### Task objective
What follows is a set of records; give them all back exactly.

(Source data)
────────────────────

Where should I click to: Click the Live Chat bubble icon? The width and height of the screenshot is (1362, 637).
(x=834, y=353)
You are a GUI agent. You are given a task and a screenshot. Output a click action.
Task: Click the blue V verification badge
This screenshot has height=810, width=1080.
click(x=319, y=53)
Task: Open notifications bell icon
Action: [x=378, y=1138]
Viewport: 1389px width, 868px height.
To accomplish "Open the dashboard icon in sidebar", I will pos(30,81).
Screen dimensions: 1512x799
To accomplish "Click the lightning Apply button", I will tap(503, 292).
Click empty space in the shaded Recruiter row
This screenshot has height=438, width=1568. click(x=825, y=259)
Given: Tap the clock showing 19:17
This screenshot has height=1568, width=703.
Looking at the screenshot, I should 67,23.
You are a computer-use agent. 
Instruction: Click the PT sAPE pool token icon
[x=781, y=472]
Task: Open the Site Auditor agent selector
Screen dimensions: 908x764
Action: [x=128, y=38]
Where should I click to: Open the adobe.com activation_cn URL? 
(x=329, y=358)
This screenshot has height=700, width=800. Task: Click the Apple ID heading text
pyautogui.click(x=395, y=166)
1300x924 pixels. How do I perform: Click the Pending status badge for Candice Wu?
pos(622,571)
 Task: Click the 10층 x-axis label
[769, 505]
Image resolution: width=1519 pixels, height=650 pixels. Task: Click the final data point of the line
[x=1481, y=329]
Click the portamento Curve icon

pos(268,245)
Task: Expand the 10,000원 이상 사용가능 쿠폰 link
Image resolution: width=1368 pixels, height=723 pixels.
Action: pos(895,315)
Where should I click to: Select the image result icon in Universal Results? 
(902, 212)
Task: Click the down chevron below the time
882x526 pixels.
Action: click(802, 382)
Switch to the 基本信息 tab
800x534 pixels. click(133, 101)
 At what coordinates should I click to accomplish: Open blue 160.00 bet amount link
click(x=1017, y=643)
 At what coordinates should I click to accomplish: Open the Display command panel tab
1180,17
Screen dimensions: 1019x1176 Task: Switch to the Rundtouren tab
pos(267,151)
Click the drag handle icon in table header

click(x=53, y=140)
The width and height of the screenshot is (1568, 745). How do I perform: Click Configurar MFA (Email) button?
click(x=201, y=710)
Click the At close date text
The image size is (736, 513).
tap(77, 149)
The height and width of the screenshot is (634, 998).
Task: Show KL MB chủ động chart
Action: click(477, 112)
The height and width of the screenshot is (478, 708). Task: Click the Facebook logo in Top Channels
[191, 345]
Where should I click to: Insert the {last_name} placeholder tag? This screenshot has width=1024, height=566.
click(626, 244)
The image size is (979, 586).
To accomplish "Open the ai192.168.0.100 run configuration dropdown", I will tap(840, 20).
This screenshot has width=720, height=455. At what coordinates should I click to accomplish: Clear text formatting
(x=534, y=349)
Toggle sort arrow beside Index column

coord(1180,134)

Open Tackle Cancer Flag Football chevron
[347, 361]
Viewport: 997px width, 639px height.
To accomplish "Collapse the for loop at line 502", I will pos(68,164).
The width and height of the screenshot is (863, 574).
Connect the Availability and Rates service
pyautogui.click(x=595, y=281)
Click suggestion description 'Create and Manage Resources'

────────────────────

### Solution below
Where should I click to: Click the Live Chat bubble icon? The width and height of the screenshot is (1362, 637).
(x=834, y=353)
You are a GUI agent. You are given a task and a screenshot. Output a click action.
Task: Click the blue V verification badge
This screenshot has height=810, width=1080.
click(x=319, y=53)
Task: Open notifications bell icon
Action: [x=378, y=1138]
Viewport: 1389px width, 868px height.
To accomplish "Open the dashboard icon in sidebar", I will pos(30,81).
Screen dimensions: 1512x799
To accomplish "Click the lightning Apply button", I will tap(503, 292).
Click empty space in the shaded Recruiter row
This screenshot has height=438, width=1568. click(x=825, y=259)
Given: Tap the clock showing 19:17
This screenshot has height=1568, width=703.
Looking at the screenshot, I should 67,23.
You are a computer-use agent. 
Instruction: Click the PT sAPE pool token icon
[x=781, y=472]
Task: Open the Site Auditor agent selector
Screen dimensions: 908x764
Action: [x=128, y=38]
Where should I click to: Open the adobe.com activation_cn URL? 
(x=329, y=358)
This screenshot has height=700, width=800. Task: Click the Apple ID heading text
pyautogui.click(x=395, y=166)
1300x924 pixels. How do I perform: Click the Pending status badge for Candice Wu?
pos(622,571)
 Task: Click the 10층 x-axis label
[769, 505]
Image resolution: width=1519 pixels, height=650 pixels. Task: Click the final data point of the line
[x=1481, y=329]
Click the portamento Curve icon

pos(268,245)
Task: Expand the 10,000원 이상 사용가능 쿠폰 link
Image resolution: width=1368 pixels, height=723 pixels.
Action: pos(895,315)
Where should I click to: Select the image result icon in Universal Results? 
(902, 212)
Task: Click the down chevron below the time
882x526 pixels.
Action: click(802, 382)
Switch to the 基本信息 tab
800x534 pixels. click(133, 101)
 At what coordinates should I click to accomplish: Open blue 160.00 bet amount link
click(x=1017, y=643)
 At what coordinates should I click to accomplish: Open the Display command panel tab
1180,17
Screen dimensions: 1019x1176 Task: Switch to the Rundtouren tab
pos(267,151)
Click the drag handle icon in table header

click(x=53, y=140)
The width and height of the screenshot is (1568, 745). How do I perform: Click Configurar MFA (Email) button?
click(x=201, y=710)
Click the At close date text
The image size is (736, 513).
tap(77, 149)
The height and width of the screenshot is (634, 998).
Task: Show KL MB chủ động chart
Action: click(477, 112)
The height and width of the screenshot is (478, 708). Task: Click the Facebook logo in Top Channels
[191, 345]
Where should I click to: Insert the {last_name} placeholder tag? This screenshot has width=1024, height=566.
click(626, 244)
The image size is (979, 586).
To accomplish "Open the ai192.168.0.100 run configuration dropdown", I will tap(840, 20).
This screenshot has width=720, height=455. At what coordinates should I click to accomplish: Clear text formatting
(x=534, y=349)
Toggle sort arrow beside Index column

coord(1180,134)

Open Tackle Cancer Flag Football chevron
[347, 361]
Viewport: 997px width, 639px height.
To accomplish "Collapse the for loop at line 502", I will pos(68,164).
The width and height of the screenshot is (863, 574).
Connect the Availability and Rates service
pyautogui.click(x=595, y=281)
Click suggestion description 'Create and Manage Resources'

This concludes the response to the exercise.